- Directed by: Mario Bianchi
- Screenplay by: Piero Regnoli
- Story by: Gabriele Crisanti
- Produced by: Gabriele Crisanti
- Starring: Jacqueline Dupré; Mariangela Giordano; Aldo Sambrell; Giancarlo Del Duca; Alfonso Gaita; Marina Hedman;
- Cinematography: Franco Villa; Angelo Iannutti;
- Edited by: Cesare Bianchini
- Music by: Nino Catanese
- Production company: Filmarte
- Distributed by: Film 2
- Release dates: 25 February 1983 (Spain); 29 July 1983 (Italy);
- Running time: 74 minutes
- Country: Italy

= Satan's Baby Doll =

Satan's Baby Doll (La bimba di Satana ″the baby girl of Satan″) is a 1983 Italian horror film directed by Mario Bianchi.

==Plot==
The daughter (Jacqueline Dupré) and brother of a dead aristocrat are placed in the care of an evil nun in a remote Spanish castle. The daughter embarks on a rampage of lust and murder after becoming possessed by the spirit of her dead mother.

==Cast==
- Jaqueline Dupré as Miria Aguilar
- Mariangela Giordan as Sol
- Aldo Sanbrell as Antonio Aguilar
- Giuseppe Carbone (as Joe Davers) as Isidro
- Giancarlo Del Duca as Dr. Juan Suarez
- Alfonso Gaita as Ignazio Aguilar
- Marina Hedmann as Maria Aguilar

==Production==
For Satan's Baby Doll, Gabriele Crisanti and screenwriter Piero Regnoli opted to remake the film Malabimba – The Malicious Whore, which included casting Mariangela Giordano to reprise her role. Giordano spoke negatively on the role, stating that remaking Malabimba was "a stupid move. I felt used, abused and exploited." It was the last film Giordano made with Crisanti, ending both their professional and personal relationships. Unlike Cristanti's earlier films, which were hybrids of sex and horror, the target for Satan's Baby Doll was for a hardcore pornography audience. This included casting Italy's best known pornographic actress of the period Marina Hedman and Alfonso Gaita, who was a regular in Italian hardcore pornography films of the period. Jacqueline Dupré was a stagename of an actress who Mario Bianchi stated he couldn't remember her real name, but recalled that she lived in Ostia and that this was seemingly her only film.
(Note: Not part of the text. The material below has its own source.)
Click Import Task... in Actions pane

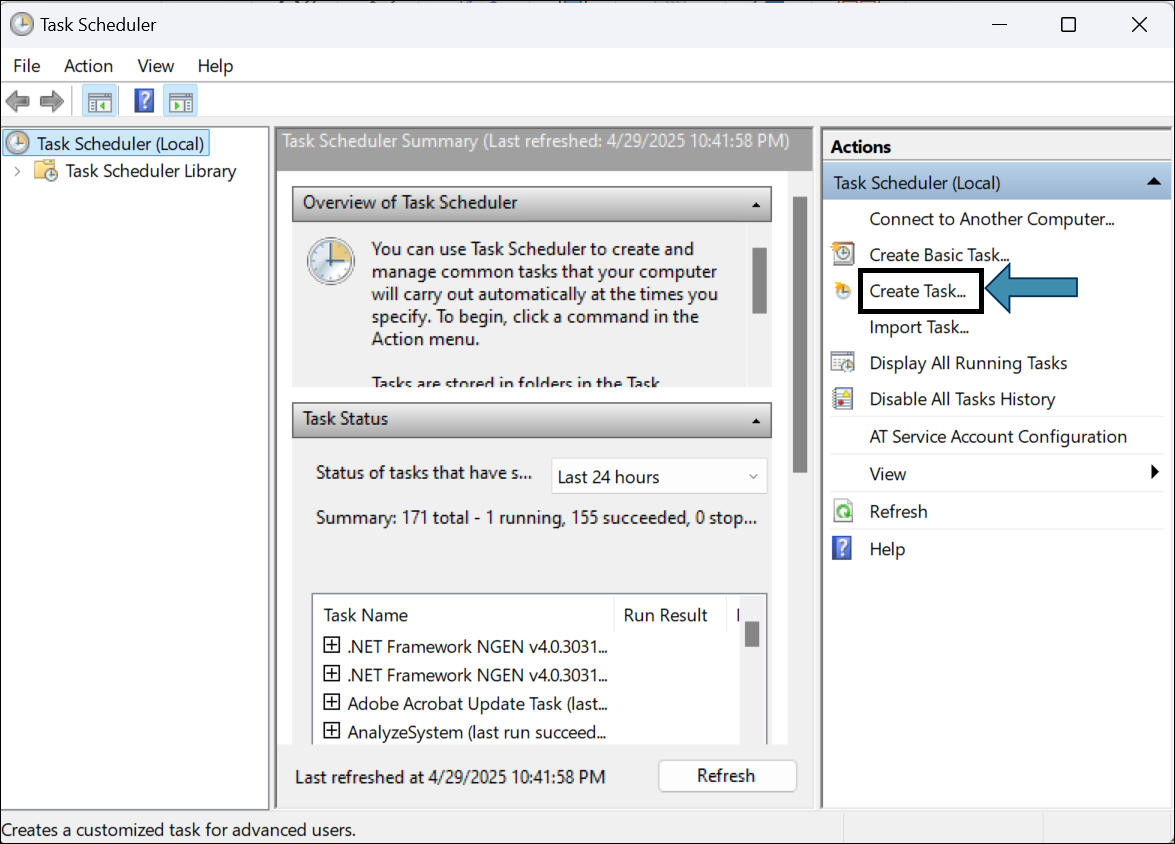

Filming began on August 17, 1981. Aldo Sambrell was involved in a unsimulated sex scene with Marina Hedman, which he later recalled: "We had to shoot a love scene, Marina and I... Well, I was lying on the bed, waiting for her, and when she showed up we started making out; after a while I realized that she was doing it for real and I had to stop her..." Sambrell contacted Crisanti to state he could not work under these conditions. Sambrell was replaced by Gaita for the explicit shots.

==Release==
Satan's Baby Doll was submitted to the Italian rating board in June 1982 in a softcore version which had a running time of a little over 73 minutes. The film was first released in Spain on 25 February 1983 in a softcore version titled La hija de Satanas. The Spanish version was seen by 20,230 spectators and grossed a 2019 equivalent of 30,200 Euro. It was distributed theatrically in Italy by Film 2 on 29 July 1983. Although Bianchi and Cristanti had denied a hardcore version of the film had existed, a hardcore version of the film premiered on a German DVD in 2007. The hardcore version runs at 88 minutes.